April 28th, 2008 by Troy Goodfellow · 17 Comments · Ancients, Creative Assembly, Feature:Anc, Retro, Review

It’s hard to believe that Rome: Total War is almost four years old, let alone that the Total War series is not new anymore. Shogun: Total War debuted in 2000, was an instant hit, and Creative Assembly has never really paused since. Aside from a couple of ill-advised forays into action gaming (Spartan: Total Warrior and the recently released Viking: Battle for Asgard), CA has focused its efforts on making their crown jewel series shine.

You can divide the Total War games into three eras based on the engine used. The 2D Shogun and Medieval were followed by the 3D Rome and Medieval 2. Empire will use an even more advanced engine. But Rome did more than just introduce a new look to an already attractive game. It made some fundamental changes to the way the campaign played out, changes that made the series better in many significant ways.
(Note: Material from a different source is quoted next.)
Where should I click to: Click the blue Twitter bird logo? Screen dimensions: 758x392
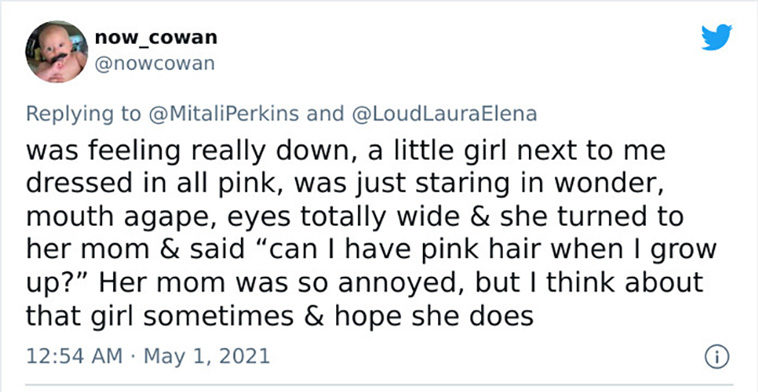[x=716, y=37]
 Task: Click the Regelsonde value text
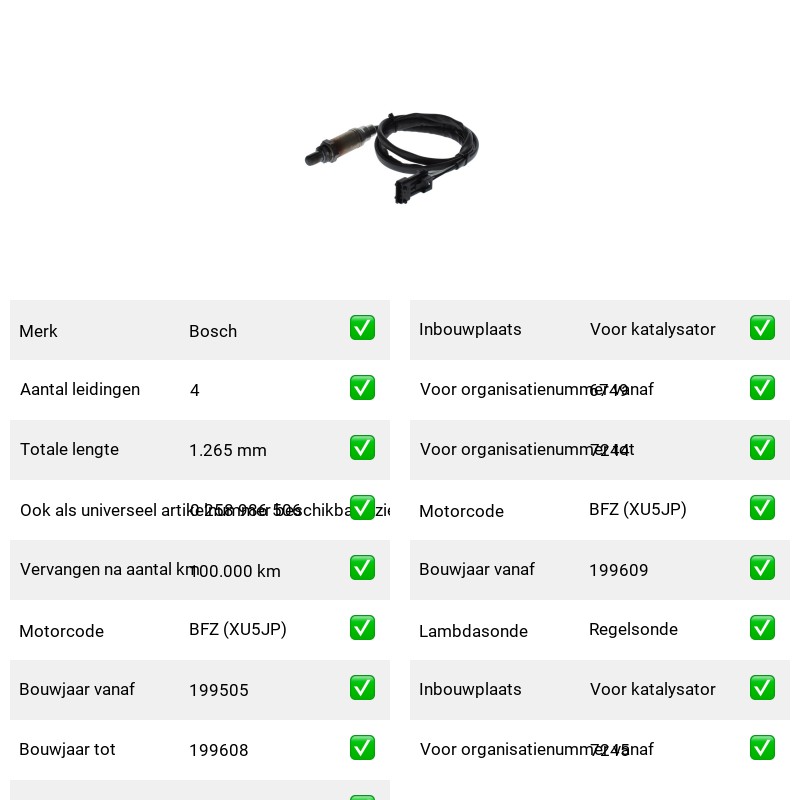pos(633,630)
Though I think that the traditional division of strategy games into RTS and TBS is pretty silly, there’s always a weird problem of definition with the Total War games. Many people want to stick them in the real time strategy box for some reason, even though it’s an awkward fit. The battles are real time, but that’s it. And those aren’t “strategy” as much as they are a mini war game that is derived from your actions on the campaign map. I would argue (in the face of people smarter than me) that the Total War games are primarily turn based. And, battle engine aside, almost every other improvement to the game you saw in Rome was focused on making the turn based campaign more interesting.

Take the map. All the games use provinces to divide the map, the first Total War generation used province movement, sort of like Risk or the EU games. Rome has a map with free movement through forests, roads and fields meaning 10,000 separate battlefields. Instead of remembering which provinces have river battles, you can plan to use rivers or mountain passes to block an enemy advance. Terrain isn’t something you work with just in the battles now, it is something you can plan for on the fly.

The “mission” system is probably the biggest step forward, though. The Roman factions (Julii, Scipii and Brutii. Ugh, by the way. Those should be Julii, Cornelli and Junii.) have to deal with a Senate that gives orders and rewards those who fulfill them promptly. The Senate’s whims could clash with your plans. You might not want to attack Macedonia yet. And maybe Sardinia just isn’t much of a priority for you. The rewards for completing the missions were often pretty good – elite units, cash – and the penalty for failure was usually just a stern warning. Most importantly, the missions served to direct your energies.

And of course, there were the character traits and retinue of followers. Introduced in Medieval, traits were taken to a new level in Rome, influencing just about every aspect of the game – likelihood for office, taxes raised, city unrest, fertility, and military competence. The level of personalization in the game made user created narrative much more compelling. I think every long time Rome player can tell you a story about that one general who could be counted on to turn the tide of battle, or the promising talent who slowly went mad after years of butchering civilians in the East.

Though the Caesar series has, over the long run, been more successful, Rome is probably more important in terms of both framing and reflecting how people think about ancient warfare. There was advance promotion in the form of the brilliant British historical game show Time Commanders. The 3D battles made for better than average teasers and trailers with elephants throwing legionnaires in the sky and onagers pummeling city walls. Few strategy games have been as well marketed to and well received by such a range of gamers.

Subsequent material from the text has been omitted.